I find myself saying things like What a bad time to get cancer -or- Well, there are worse cancers I could have gotten. I need to stop saying these things because there is no “good time” for anyone to get cancer, ever. Never would actually be a good time. Cancer is bad; it doesn’t matter what kind. It’s here, and it’s here to take as much of your body as it can.
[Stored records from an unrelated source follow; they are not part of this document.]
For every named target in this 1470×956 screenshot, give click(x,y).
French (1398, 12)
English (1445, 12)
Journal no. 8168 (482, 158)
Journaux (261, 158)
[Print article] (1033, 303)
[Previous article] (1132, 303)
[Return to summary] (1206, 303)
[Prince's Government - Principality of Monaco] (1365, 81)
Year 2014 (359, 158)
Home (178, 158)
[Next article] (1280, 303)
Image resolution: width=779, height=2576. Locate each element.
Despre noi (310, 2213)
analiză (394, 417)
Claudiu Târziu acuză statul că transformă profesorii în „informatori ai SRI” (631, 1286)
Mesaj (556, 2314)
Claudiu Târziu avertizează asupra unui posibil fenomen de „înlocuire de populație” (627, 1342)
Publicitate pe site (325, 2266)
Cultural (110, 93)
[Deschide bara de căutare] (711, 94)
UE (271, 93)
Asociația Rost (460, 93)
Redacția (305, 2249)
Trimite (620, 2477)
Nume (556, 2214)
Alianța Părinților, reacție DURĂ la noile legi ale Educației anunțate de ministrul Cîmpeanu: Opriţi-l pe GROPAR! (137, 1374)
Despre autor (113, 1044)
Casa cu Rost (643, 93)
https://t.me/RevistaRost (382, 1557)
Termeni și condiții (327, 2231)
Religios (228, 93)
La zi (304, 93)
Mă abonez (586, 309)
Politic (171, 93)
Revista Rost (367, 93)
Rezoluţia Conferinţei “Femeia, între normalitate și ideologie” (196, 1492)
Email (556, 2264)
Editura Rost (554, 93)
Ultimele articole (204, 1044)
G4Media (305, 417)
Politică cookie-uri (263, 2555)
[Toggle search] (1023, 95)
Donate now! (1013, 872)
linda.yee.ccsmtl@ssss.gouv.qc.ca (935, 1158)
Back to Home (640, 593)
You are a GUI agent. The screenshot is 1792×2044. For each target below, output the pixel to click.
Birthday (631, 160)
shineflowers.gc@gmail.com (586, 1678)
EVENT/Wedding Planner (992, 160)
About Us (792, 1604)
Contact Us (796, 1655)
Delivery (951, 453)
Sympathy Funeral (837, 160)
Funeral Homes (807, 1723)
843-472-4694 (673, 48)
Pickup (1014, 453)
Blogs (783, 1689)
People die from cancer every single day. People die from breast cancer every day. Something I’ve heard more than once from people already is, Don’t worry, women don’t really die of breast cancer these days. This is from www.breastcancer.org: “Breast cancer death rates are higher than those for any other cancer, besides lung cancer.”  This isn’t the flu we’re talking about here. Minimizing cancer is wrong. I have minimized other peoples’ cancer and I was wrong. It’s Cancer with a capital C and it’s scary no matter what the type or stage. It levels all the playing fields, but hopefully we can learn to play to our advantage on our home field.

It’s not just me saying dumb things to myself. Several people have said to me, Well at least you got it early. Um, have you seen that I don’t have a left breast? My mastectomy was not optional. And cancer is my lymph nodes. This is not early. This is aggressive and fast moving. I am not out of the woods, and I don’t really want to think about how this could be worse.

I have to avoid generalizing as we get deeper into this because the lines between minimizing, over-reacting, and reality are really blurry. Now is the time to be calm, clear-headed, and aware. I’m trying not to freak out.

No, you can’t

During the first few days after my diagnosis, a thought kept nagging me: I did this to myself. I fucking did this. The reality is no, Leah, you can’t give yourself cancer. Also, you can’t will yourself to win the lottery. Darn it. Cancer happens every day to unsuspecting people of all walks of life. Instead of trying to grasp at why-why-why (smoking and coal mining and other environmental hazards excluded), we need to figure out how to get rid of it.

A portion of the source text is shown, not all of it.